#### Records provided ####
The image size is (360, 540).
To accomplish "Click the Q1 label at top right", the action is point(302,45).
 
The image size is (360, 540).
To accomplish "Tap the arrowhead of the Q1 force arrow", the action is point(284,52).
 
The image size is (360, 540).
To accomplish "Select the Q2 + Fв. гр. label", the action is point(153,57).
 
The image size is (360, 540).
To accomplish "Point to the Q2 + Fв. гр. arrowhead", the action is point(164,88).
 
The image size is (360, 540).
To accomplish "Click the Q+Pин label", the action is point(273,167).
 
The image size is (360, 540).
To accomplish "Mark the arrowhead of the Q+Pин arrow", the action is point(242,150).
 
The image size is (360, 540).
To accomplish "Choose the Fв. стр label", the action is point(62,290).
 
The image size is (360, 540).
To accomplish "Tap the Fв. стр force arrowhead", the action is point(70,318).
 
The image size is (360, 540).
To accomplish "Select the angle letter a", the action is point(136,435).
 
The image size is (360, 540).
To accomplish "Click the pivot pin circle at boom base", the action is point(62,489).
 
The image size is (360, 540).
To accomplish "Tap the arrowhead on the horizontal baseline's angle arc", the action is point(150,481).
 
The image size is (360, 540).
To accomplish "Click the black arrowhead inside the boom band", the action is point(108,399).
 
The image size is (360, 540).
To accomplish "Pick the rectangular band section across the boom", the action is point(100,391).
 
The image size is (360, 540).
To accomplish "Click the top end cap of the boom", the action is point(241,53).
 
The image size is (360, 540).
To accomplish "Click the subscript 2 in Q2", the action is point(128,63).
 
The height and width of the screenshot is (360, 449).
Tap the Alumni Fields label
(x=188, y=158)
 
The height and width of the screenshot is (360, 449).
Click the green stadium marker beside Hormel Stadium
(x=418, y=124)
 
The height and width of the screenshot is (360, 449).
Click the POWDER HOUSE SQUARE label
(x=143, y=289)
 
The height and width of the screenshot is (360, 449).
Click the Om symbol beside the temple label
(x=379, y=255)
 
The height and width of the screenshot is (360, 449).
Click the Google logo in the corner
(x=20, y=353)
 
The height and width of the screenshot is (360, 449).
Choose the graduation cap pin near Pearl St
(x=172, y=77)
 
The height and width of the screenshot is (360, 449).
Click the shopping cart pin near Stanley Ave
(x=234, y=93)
####
#### Records provided ####
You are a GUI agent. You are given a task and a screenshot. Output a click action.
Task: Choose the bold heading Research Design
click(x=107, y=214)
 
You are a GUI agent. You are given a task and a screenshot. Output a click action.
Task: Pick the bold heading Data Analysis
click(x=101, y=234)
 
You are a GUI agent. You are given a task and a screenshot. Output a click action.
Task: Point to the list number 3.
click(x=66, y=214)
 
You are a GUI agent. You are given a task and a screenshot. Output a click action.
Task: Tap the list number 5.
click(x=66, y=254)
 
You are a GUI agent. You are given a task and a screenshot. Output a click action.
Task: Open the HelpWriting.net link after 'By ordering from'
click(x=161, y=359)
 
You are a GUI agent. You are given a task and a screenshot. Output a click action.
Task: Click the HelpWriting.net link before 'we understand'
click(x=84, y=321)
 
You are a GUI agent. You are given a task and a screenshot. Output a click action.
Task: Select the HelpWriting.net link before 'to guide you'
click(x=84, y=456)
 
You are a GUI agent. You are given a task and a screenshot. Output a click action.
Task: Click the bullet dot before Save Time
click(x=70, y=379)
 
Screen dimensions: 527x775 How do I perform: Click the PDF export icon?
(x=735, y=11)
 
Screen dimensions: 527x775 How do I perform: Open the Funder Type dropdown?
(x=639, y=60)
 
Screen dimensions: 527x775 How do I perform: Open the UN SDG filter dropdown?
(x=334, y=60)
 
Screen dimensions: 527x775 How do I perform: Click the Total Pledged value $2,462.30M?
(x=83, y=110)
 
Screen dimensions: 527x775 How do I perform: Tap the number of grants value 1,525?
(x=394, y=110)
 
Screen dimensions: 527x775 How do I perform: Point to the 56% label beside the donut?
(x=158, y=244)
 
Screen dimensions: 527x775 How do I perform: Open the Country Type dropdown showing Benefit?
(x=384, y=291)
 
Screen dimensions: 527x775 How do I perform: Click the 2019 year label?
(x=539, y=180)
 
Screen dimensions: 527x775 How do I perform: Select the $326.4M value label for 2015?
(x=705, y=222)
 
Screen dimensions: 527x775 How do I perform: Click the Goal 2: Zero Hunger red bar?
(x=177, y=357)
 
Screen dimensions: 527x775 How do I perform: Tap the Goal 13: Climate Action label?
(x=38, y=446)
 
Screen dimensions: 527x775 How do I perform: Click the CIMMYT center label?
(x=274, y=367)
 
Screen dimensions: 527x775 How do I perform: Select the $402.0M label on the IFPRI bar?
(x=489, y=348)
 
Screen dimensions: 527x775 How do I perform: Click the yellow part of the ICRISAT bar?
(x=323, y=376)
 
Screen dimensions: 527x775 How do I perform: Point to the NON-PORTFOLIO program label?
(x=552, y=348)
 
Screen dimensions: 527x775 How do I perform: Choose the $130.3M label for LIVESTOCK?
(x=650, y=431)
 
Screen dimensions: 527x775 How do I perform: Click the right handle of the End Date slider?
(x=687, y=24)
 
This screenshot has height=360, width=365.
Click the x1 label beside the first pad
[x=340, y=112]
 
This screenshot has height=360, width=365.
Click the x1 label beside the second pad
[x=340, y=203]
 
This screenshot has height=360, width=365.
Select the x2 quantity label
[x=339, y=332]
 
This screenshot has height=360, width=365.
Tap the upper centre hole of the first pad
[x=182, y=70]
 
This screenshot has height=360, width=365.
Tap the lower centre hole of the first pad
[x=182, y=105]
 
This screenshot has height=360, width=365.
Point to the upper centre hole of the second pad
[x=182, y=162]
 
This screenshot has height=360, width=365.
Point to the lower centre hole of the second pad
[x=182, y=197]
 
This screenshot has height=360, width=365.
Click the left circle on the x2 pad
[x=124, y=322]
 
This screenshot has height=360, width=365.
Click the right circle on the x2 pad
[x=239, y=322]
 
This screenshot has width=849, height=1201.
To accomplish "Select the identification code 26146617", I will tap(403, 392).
####
Work to be completed: Gather every line above that contains the word "Choose", and copy each of those lines in full.

Expected answer:
To accomplish "Choose the Fв. стр label", the action is point(62,290).
Choose the graduation cap pin near Pearl St
Task: Choose the bold heading Research Design
Screen dimensions: 527x775 How do I perform: Choose the $130.3M label for LIVESTOCK?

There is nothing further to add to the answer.